Hi HN! Sumanyu and Marius here from Hamming (
https://www.hamming.ai). Hamming lets you automatically test your LLM voice agent. In our interactive demo, you play the role of the voice agent, and our agent will play the role of a difficult end user. We'll then score your performance on the call. Try it here:
https://app.hamming.ai/voice-demo (no signup needed). In practice, our agents call your agent!
LLM voice agents currently require a lot of iteration and tuning. For example, one of our customers is building an LLM drive-through voice agent for fast food chains. Their KPI is order accuracy. It's crucial for their system to gracefully handle dietary restrictions like allergies and customers who get distracted or otherwise change their minds mid-order. Mistakes in this context could lead to unhappy customers, potential health risks, and financial losses.
How do you make sure that such a thing actually works? Most teams spend hours calling their voice agent to find bugs, change the prompt or function definitions, and then call their voice agent again to ensure they fixed the problem and didn't create regressions. This is slow, ad hoc, and feels like a waste of time. In other areas of software development, automated testing has already eliminated this kind of repetitive grunt work — so why not here, too?
We were initially working on helping users create evals for prompts & LLM pipelines for a few months but noticed two things:
1) Many of our friends were building LLM voice agents.
2) They were spending too much time on manual testing.
This gave us evidence that there will be more voice companies in the future, and they will need something to make the iteration process easier. We decided to build it!
Our solution involves four steps:
(1) Create diverse but realistic user personas and scenarios covering the expected conversation space. We create these ourselves for each of our customers. Getting LLMs to create diverse scenarios even with high temperatures is surprisingly tricky. We're learning a lot of tricks along the way to create more randomness and more faithful role-play from the folks at https://www.reddit.com/r/LocalLLaMA/.
(2) Have our agents call your agent when we test your agent's ability to handle things like background noise, long silences, or interruptions. Or have us test just the LLM / logic layer (function calls, etc.) via an API hook.
(3) We score the outputs for each conversation using deterministic checks and LLM judges tailored to the specific problem domain (e.g., order accuracy, tone, friendliness). An LLM judge reviews the entire conversation transcript (including function calls and traces) against predefined success criteria, using examples of both good and bad transcripts as references. It then provides a classification output and detailed reasoning to justify its decisions. Building LLM judges that consistently align with human preferences is challenging, but we're improving with each judge we manually develop.
(4) Re-use the checks and judges above to score production traffic and use it to track quality metrics in production. (i.e., online evals)
We created a Loom recording showing our customers' logged-in experience. We cover how you store and manage scenarios, how you can trigger an experiment run, and how we score each transcript. See the video here: https://www.loom.com/share/839fe585aa1740c0baa4faa33d772d3e
We're inspired by our experiences at Tesla, where Sumanyu led growth initiatives as a data scientist, and Anduril, where Marius headed a data infrastructure team.

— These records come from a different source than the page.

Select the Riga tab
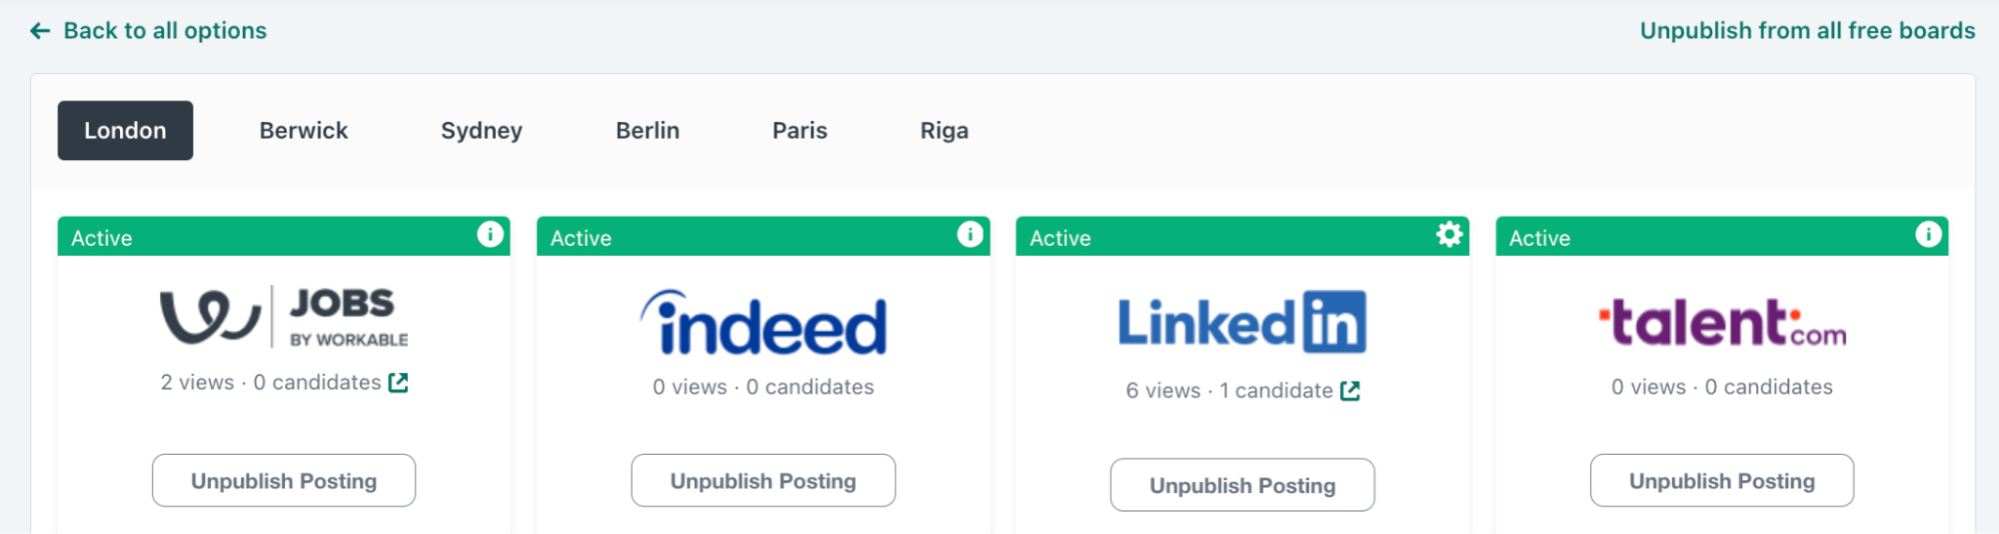Image resolution: width=1999 pixels, height=534 pixels. tap(944, 131)
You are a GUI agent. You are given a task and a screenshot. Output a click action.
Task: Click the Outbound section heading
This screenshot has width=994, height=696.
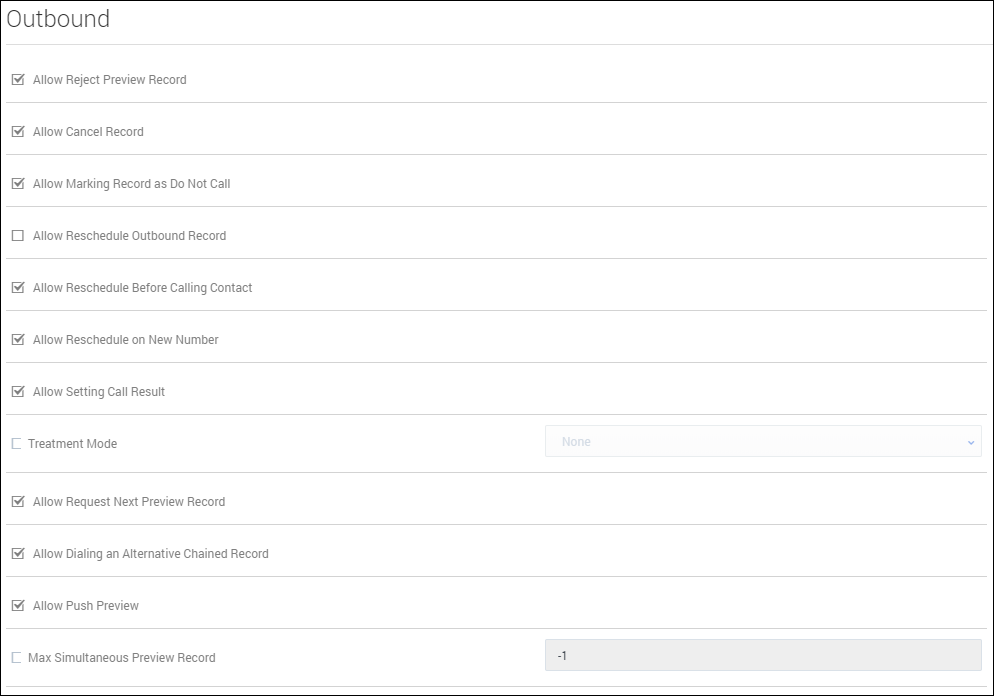click(58, 19)

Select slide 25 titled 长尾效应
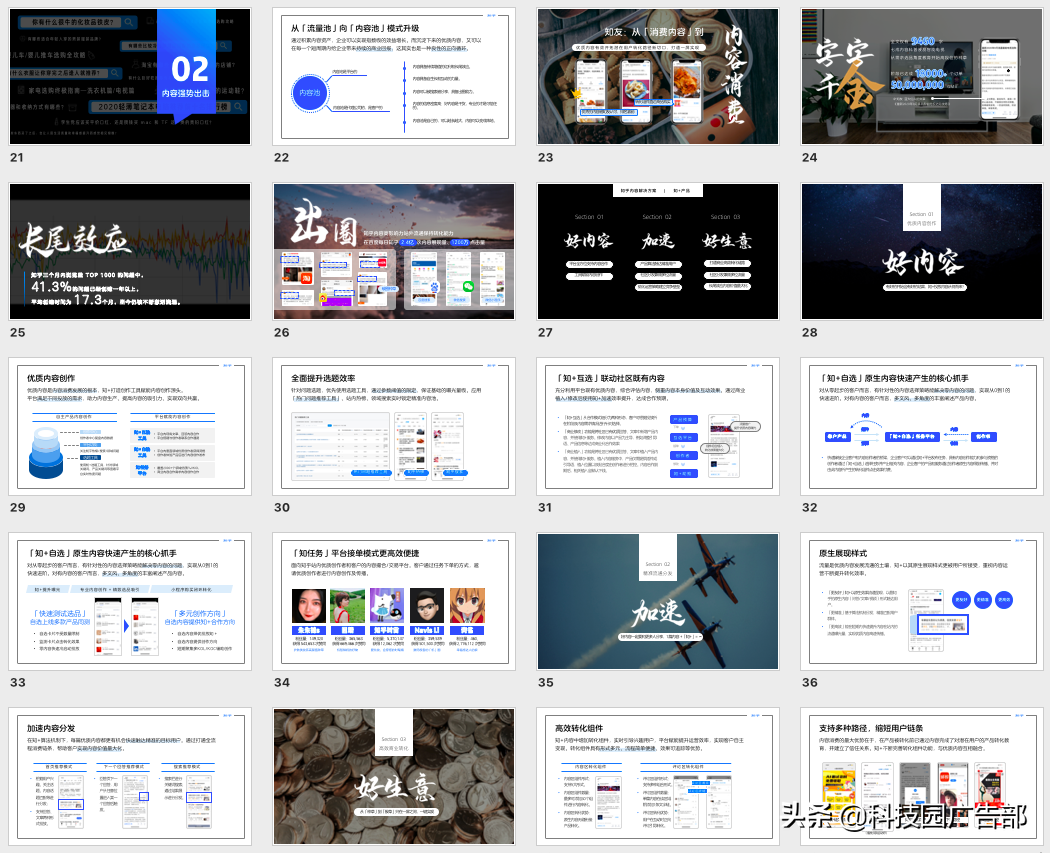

At both companies, simulations were key to testing autonomous systems before deployment. A common challenge, however, was that simulations often fell short of capturing real-world complexity, resulting in outcomes that didn't always translate to reality. In voice testing, we're optimistic about overcoming this issue. With tools like PlayHT and ElevenLabs, we can generate highly realistic voice interactions, and by integrating LLMs that exhibit human-like reasoning, we hope our simulations will closely replicate how real users interact with voice agents.
For now, we're manually onboarding and activating each user. We're working hard to make it self-serve in the next few weeks. The demo at https://app.hamming.ai/voice-demo doesn't require any signup, though!
Our current pricing is a mix of usage and the number of seats: https://hamming.ai/pricing. We don't use customer data for training purposes or to benefit other customers, and we don't sell any data. We use PostHog to track usage. We're in the process of getting HIPAA compliance, with SOC 2 being next on the list.
Looking ahead, we're focused on making scenario generation and LLM judge creation more automated and self-serve. We also want to create personas based on real production conversations to make it easier to ‘replay’ a user on demand.
A natural next step beyond testing is optimization. We're considering building a voice agent optimizer (like DSPy) that uses scenarios from testing that failed to generate a new set of prompts or function call definitions to make the scenario pass. We find the potential of self-play and self-improvement here super exciting.
We'd love to hear about your experiences with voice agents, whether as a user or someone building them. If you're building in the voice or agentic space, we're curious about what is working well for you and what challenges you are encountering. We're eager to learn from your insights about setting up evals and simulation pipelines or your thoughts on where this space is heading.
If you're going to develop AI voice agents to tackle pre-determined cases, why wouldn't you just develop a self-serve non-voice UI that's way more efficient? Why make your users navigate a nebulous conversation tree to fulfill a programmable task?
Personally when I realize I can only talk to a bot, I lose interest and end the call. If I wanted to do something routine, I wouldn't have called.